Photothèque Le Soleil, Jean-Marie Villeneuve

La signification des cérémonies de ce soir n'échappe pas à Michel Goulet, un passionné de l'histoire du hockey. Sorte de pont entre un passé dont il a écrit quelques-unes des pages les plus inoubliables au Colisée et un futur qui pourrait mener à la renaissance des Nordiques, le moment est à marquer d'une pierre bleue, estime le «Gou».

Vingt ans après avoir rejoint le club des immortels des Nordiques,  Goulet verra donc sa bannière numéro 16 être à nouveau hissée dans les hauteurs d'un amphithéâtre. Une occasion unique pour réfléchir à une carrière qui s'est étalée sur deux décennies et a pris naissance chez le voisin d'à côté, le Colisée, où il a donné ses premiers coups de patin avec les Remparts, à l'hiver 1977.

«Je jouais avec les Cascades de Beauport et à Noël, j'ai été rappelé. J'ai fini la saison avec les Remparts. Ç'a été un cheminement incroyable pour moi, parce que je suis parti du Lac-Saint-Jean à 16 ans, où je jouais dans un calibre midget C», raconte Goulet, qui avait cumulé 17 buts et 18 passes en 37 matchs à sa saison recrue.

Sous les ordres du réputé Ron Racette, les Diables rouges s'étaient rendus en finale de la LHJMQ cette année-là, mais ont été défaits en six matchs par Sherbrooke. Les exploits des Jean Savard, Eddy Godin, Mario Marois et Nelson Burton n'avaient toutefois pas échappé aux amateurs de Québec, qui avaient assisté nombreux aux matchs de l'équipe.

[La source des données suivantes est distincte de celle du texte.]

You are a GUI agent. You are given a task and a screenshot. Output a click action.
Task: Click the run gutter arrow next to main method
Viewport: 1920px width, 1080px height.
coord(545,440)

«Ç'a été une année extraordinaire! Le Colisée était pratiquement plein à tous les matchs. L'année d'après, ça avait été un petit peu plus difficile, parce qu'on avait perdu sept ou huit joueurs», a rappelé l'ancien numéro 24 des Remparts qui, à sa deuxième saison, avait terminé premier marqueur de l'équipe, avec une impressionnante fiche de 73 buts et 62 aides en 72 matchs.

marqueur naturel

À 18 ans, l'ailier gauche natif de Péribonka, un «marqueur de but naturel» à son propre dire, passait dans les rangs professionnels, chez les Bulls de Birmingham. Après une seule campagne dans l'AMH, cette dernière cessait ses opérations et quatre de ses équipes, dont les Nordiques, se joignaient à la LNH. Rendu disponible au repêchage de 1979, Goulet a été sélectionné en première ronde par les Nordiques (20e au total).

«J'aurais adoré jouer un peu partout, mais j'ai poussé pour jouer à Québec. Ça s'est réalisé et je ne l'ai jamais regretté. J'ai adoré l'équipe, j'ai adoré la ville, j'ai adoré tout ce qui s'est passé à Québec. Ça va toujours être la plus belle place de ma carrière», s'est enthousiasmé Goulet, aujourd'hui dépisteur professionnel avec les Flames de Calgary.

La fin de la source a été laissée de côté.